**Required action:**
With the pictures left out, return exactly the lines from the one containing "Agriculture (398, 236)" through the end of the listing below.

**Exercise input:**

++++++

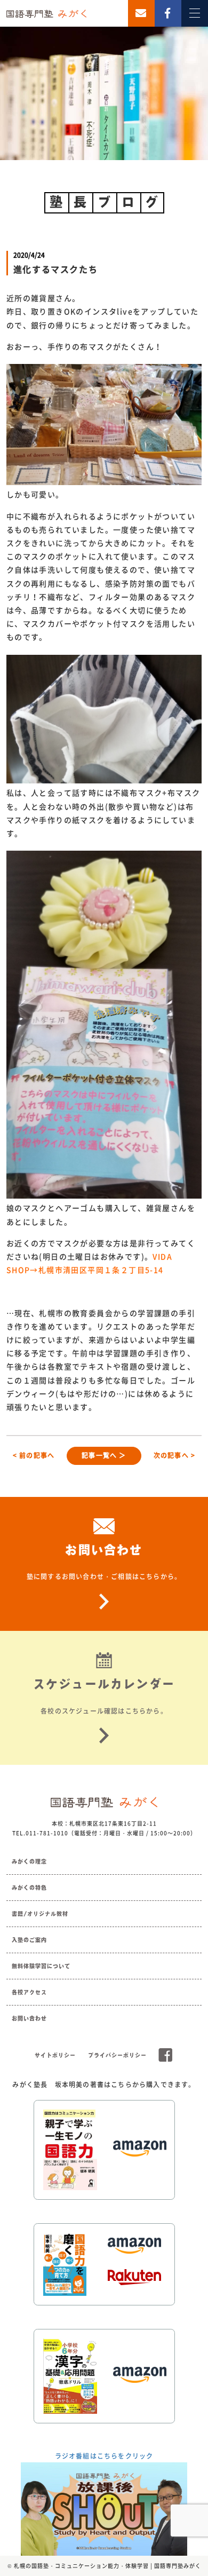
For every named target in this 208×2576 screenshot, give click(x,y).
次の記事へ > (174, 1455)
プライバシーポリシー (117, 2055)
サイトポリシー (55, 2055)
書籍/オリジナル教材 (40, 1913)
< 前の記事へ (33, 1455)
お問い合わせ (29, 2018)
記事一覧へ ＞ (104, 1455)
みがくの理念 (29, 1861)
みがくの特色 (29, 1887)
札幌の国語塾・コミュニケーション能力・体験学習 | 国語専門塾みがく (107, 2566)
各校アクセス (29, 1992)
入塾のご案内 (29, 1940)
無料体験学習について (41, 1966)
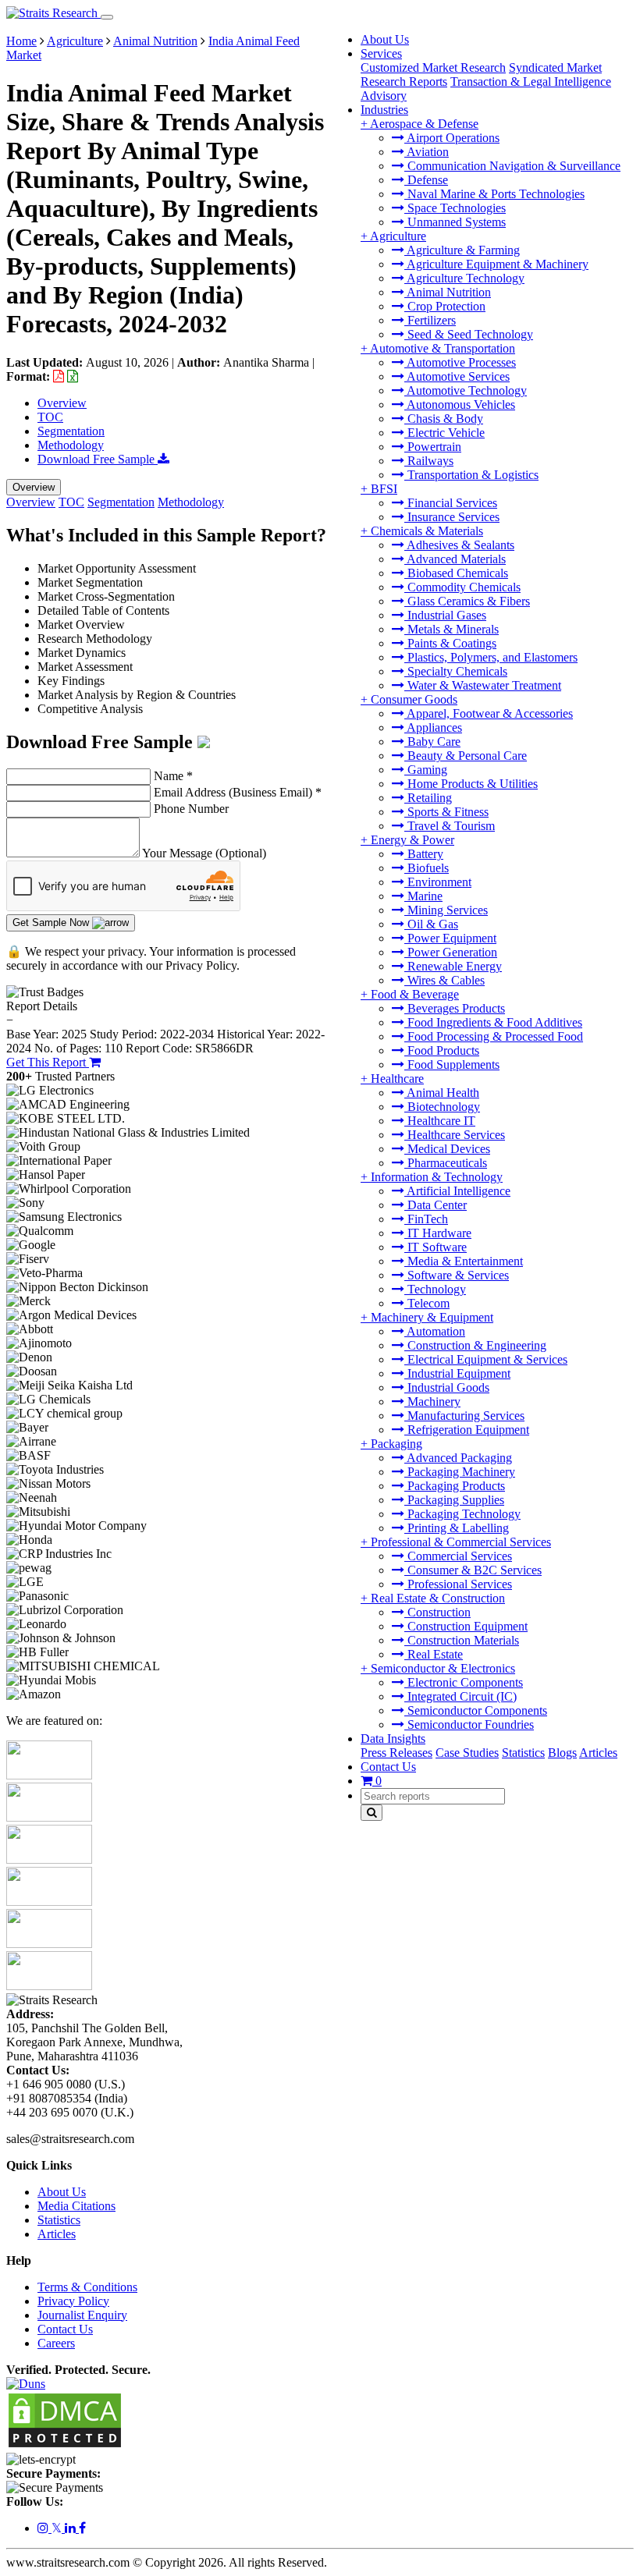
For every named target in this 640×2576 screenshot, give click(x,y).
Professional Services (458, 1584)
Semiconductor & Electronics (443, 1668)
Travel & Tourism (449, 825)
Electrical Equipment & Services (485, 1359)
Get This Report (47, 1062)
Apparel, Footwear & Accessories (488, 713)
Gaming (425, 769)
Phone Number (191, 808)
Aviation (426, 151)
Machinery (432, 1401)
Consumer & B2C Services (473, 1570)
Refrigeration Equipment (466, 1429)
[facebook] (82, 2528)
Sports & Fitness (446, 811)
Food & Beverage (415, 994)
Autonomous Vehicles (459, 404)
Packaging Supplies (454, 1499)
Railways (428, 460)
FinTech (426, 1219)
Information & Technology (437, 1176)
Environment (437, 882)
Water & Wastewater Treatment (482, 685)
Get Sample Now (52, 922)
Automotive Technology (465, 390)
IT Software (435, 1247)
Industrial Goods (446, 1387)
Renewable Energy (453, 966)
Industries (384, 109)
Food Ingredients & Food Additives (493, 1022)
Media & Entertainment (463, 1261)
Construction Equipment (466, 1626)
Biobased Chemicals (456, 573)
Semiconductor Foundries (469, 1724)
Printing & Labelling (456, 1528)
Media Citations (76, 2205)
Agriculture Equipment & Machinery (496, 264)
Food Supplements (452, 1064)
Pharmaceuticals (445, 1162)
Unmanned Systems (455, 222)
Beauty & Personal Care (465, 755)
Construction (437, 1612)
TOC (50, 417)
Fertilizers (430, 320)
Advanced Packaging (458, 1457)
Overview (62, 403)
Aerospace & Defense (424, 123)
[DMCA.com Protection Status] (64, 2445)
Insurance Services (452, 516)
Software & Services (456, 1275)
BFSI (384, 488)
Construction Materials (461, 1640)
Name (173, 775)
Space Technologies (455, 208)
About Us (385, 39)
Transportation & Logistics (471, 474)
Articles (598, 1752)
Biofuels (426, 868)
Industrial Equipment (457, 1373)
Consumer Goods (414, 699)
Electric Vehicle (444, 432)
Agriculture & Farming (462, 250)
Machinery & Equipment (432, 1317)
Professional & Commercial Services (461, 1542)
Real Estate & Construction (438, 1598)
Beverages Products (454, 1008)
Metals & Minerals (451, 629)
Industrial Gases (445, 615)
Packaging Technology (462, 1513)
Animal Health (441, 1092)
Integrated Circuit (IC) (460, 1696)
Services (381, 53)
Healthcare (397, 1078)
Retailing (428, 797)
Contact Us (388, 1766)
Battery (423, 853)
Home (21, 41)
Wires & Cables (444, 980)
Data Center (435, 1205)
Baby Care (432, 741)
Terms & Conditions (87, 2287)
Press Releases (396, 1752)
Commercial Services (458, 1556)
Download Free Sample (97, 459)
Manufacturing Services (464, 1415)
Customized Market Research (433, 67)
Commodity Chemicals (462, 587)
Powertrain (432, 446)
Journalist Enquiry (82, 2315)
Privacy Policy (73, 2301)
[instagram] (44, 2528)
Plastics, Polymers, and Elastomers (491, 657)
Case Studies (467, 1752)
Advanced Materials (455, 559)
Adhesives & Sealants (459, 545)
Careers (56, 2343)
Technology (435, 1289)
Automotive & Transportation (442, 348)
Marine (423, 896)
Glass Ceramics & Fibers (467, 601)
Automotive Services (457, 376)
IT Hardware (437, 1233)
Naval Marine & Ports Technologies (494, 193)
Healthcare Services (454, 1134)
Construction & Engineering (475, 1345)
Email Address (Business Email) (238, 792)
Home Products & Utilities (471, 783)
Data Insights (393, 1738)
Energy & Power (412, 839)
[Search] (371, 1812)
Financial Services (450, 502)
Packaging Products (454, 1485)
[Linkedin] (72, 2528)
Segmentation (71, 431)
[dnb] (25, 2383)
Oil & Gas (431, 924)
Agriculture (398, 236)
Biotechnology (442, 1106)
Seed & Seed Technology (468, 334)
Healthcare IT (439, 1120)
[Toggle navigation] (107, 17)
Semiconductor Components (475, 1710)
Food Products (441, 1050)
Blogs (562, 1752)
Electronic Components (463, 1682)
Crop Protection (444, 306)
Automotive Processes (460, 362)
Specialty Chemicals (455, 671)
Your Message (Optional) (204, 853)
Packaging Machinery (459, 1471)
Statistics (523, 1752)
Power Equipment (450, 938)
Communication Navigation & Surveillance (512, 165)
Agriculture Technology (464, 278)
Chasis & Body (443, 418)
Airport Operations (452, 137)
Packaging (396, 1443)
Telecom (427, 1303)
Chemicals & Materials (427, 531)
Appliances (433, 727)
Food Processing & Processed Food (493, 1036)
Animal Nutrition (447, 292)
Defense (426, 179)
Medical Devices (447, 1148)
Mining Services (446, 910)
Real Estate (433, 1654)
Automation (434, 1331)
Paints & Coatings (450, 643)
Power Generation (450, 952)
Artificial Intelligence (457, 1191)
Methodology (70, 445)
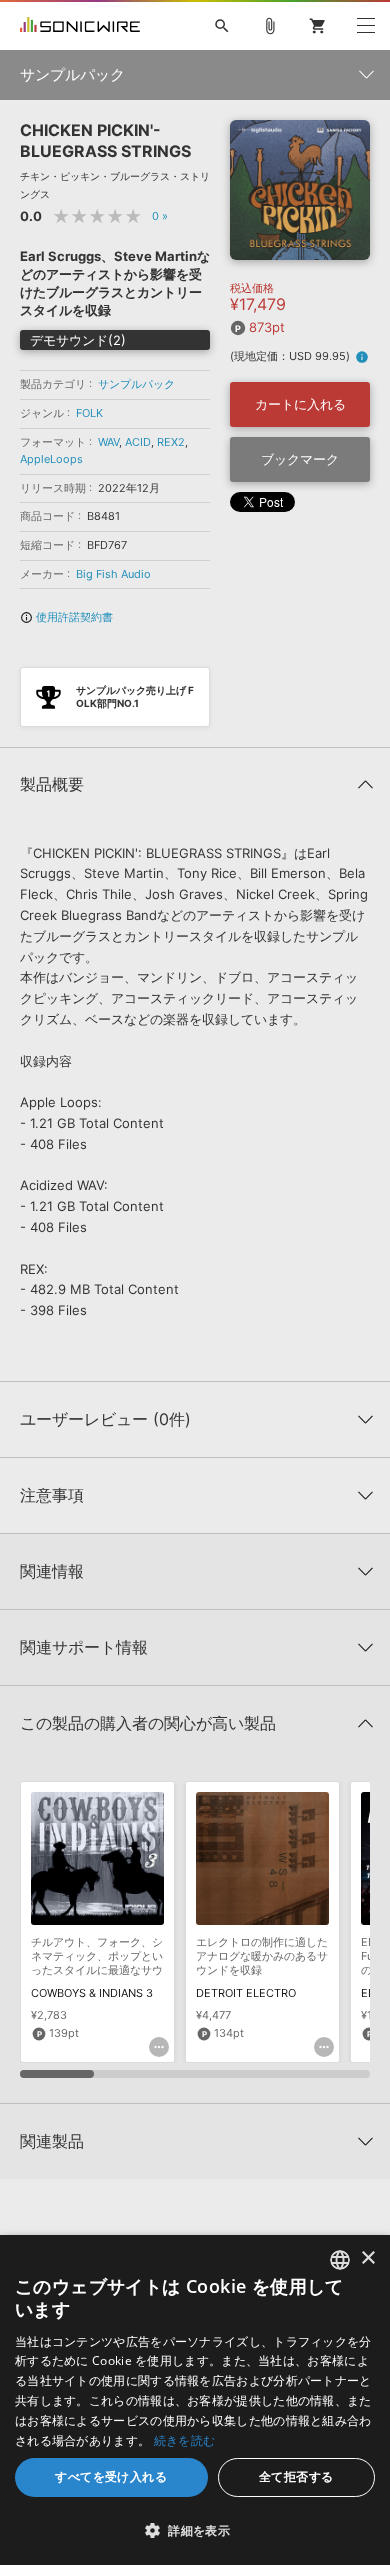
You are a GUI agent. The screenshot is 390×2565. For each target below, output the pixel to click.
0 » (160, 216)
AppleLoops (51, 459)
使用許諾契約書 (66, 617)
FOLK (89, 413)
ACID (138, 442)
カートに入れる (300, 404)
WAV (108, 442)
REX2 (171, 442)
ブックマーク (300, 459)
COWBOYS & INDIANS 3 (92, 1993)
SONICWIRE (80, 26)
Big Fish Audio (113, 574)
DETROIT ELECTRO (246, 1993)
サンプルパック (136, 384)
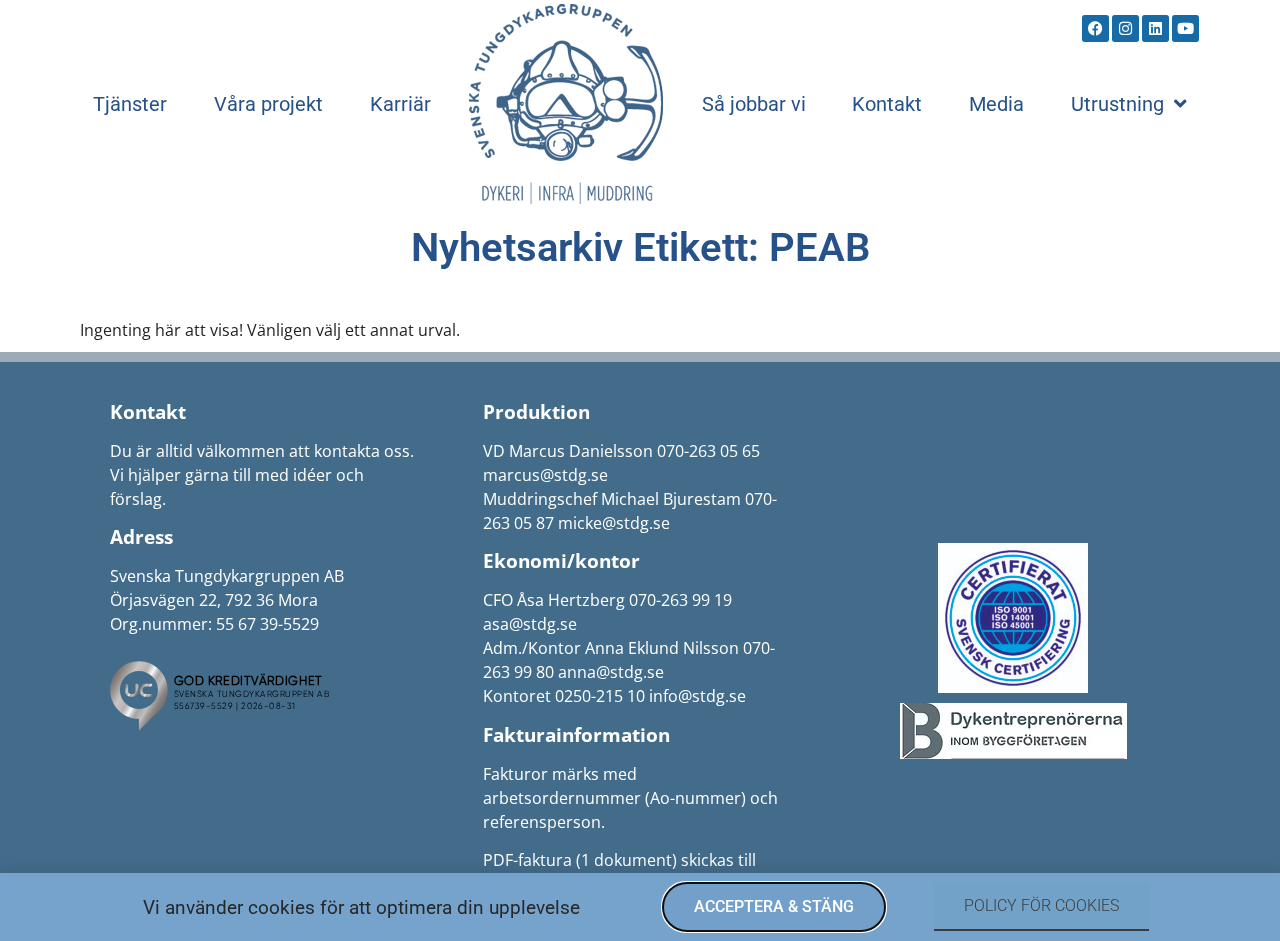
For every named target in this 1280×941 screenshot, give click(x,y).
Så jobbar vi (754, 104)
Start (566, 104)
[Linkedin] (1155, 28)
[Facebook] (1095, 28)
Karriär (400, 104)
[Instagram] (1125, 28)
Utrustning (1117, 104)
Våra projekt (268, 104)
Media (996, 104)
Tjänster (130, 104)
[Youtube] (1185, 28)
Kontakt (887, 104)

++++++

**Solution to the exercise:**
Agriculture (398, 236)
Biotechnology (442, 1106)
Seed & Seed Technology (468, 334)
Healthcare IT (439, 1120)
[Toggle navigation] (107, 17)
Semiconductor Components (475, 1710)
Food Products (441, 1050)
Blogs (562, 1752)
Electronic Components (463, 1682)
Crop Protection (444, 306)
Automotive Processes (460, 362)
Specialty Chemicals (455, 671)
Your Message (Optional) (204, 853)
Packaging Machinery (459, 1471)
Statistics (523, 1752)
Power Equipment (450, 938)
Communication Navigation & Surveillance (512, 165)
Agriculture Technology (464, 278)
Chasis & Body (443, 418)
Airport Operations (452, 137)
Packaging (396, 1443)
Telecom (427, 1303)
Chemicals & Materials (427, 531)
Appliances (433, 727)
Food Processing & Processed Food (493, 1036)
Animal Nutrition (447, 292)
Defense (426, 179)
Medical Devices (447, 1148)
Mining Services (446, 910)
Real Estate (433, 1654)
Automation (434, 1331)
Paints & Coatings (450, 643)
Power Generation (450, 952)
Artificial Intelligence (457, 1191)
Methodology (70, 445)
You are a GUI agent. The screenshot is 390×2565. For each target below, output the pixel to click.
0 » (160, 216)
AppleLoops (51, 459)
使用許諾契約書 (66, 617)
FOLK (89, 413)
ACID (138, 442)
カートに入れる (300, 404)
WAV (108, 442)
REX2 (171, 442)
ブックマーク (300, 459)
COWBOYS & INDIANS 3 (92, 1993)
SONICWIRE (80, 26)
Big Fish Audio (113, 574)
DETROIT ELECTRO (246, 1993)
サンプルパック (136, 384)
For every named target in this 1280×941 screenshot, give click(x,y).
Så jobbar vi (754, 104)
Start (566, 104)
[Linkedin] (1155, 28)
[Facebook] (1095, 28)
Karriär (400, 104)
[Instagram] (1125, 28)
Utrustning (1117, 104)
Våra projekt (268, 104)
Media (996, 104)
Tjänster (130, 104)
[Youtube] (1185, 28)
Kontakt (887, 104)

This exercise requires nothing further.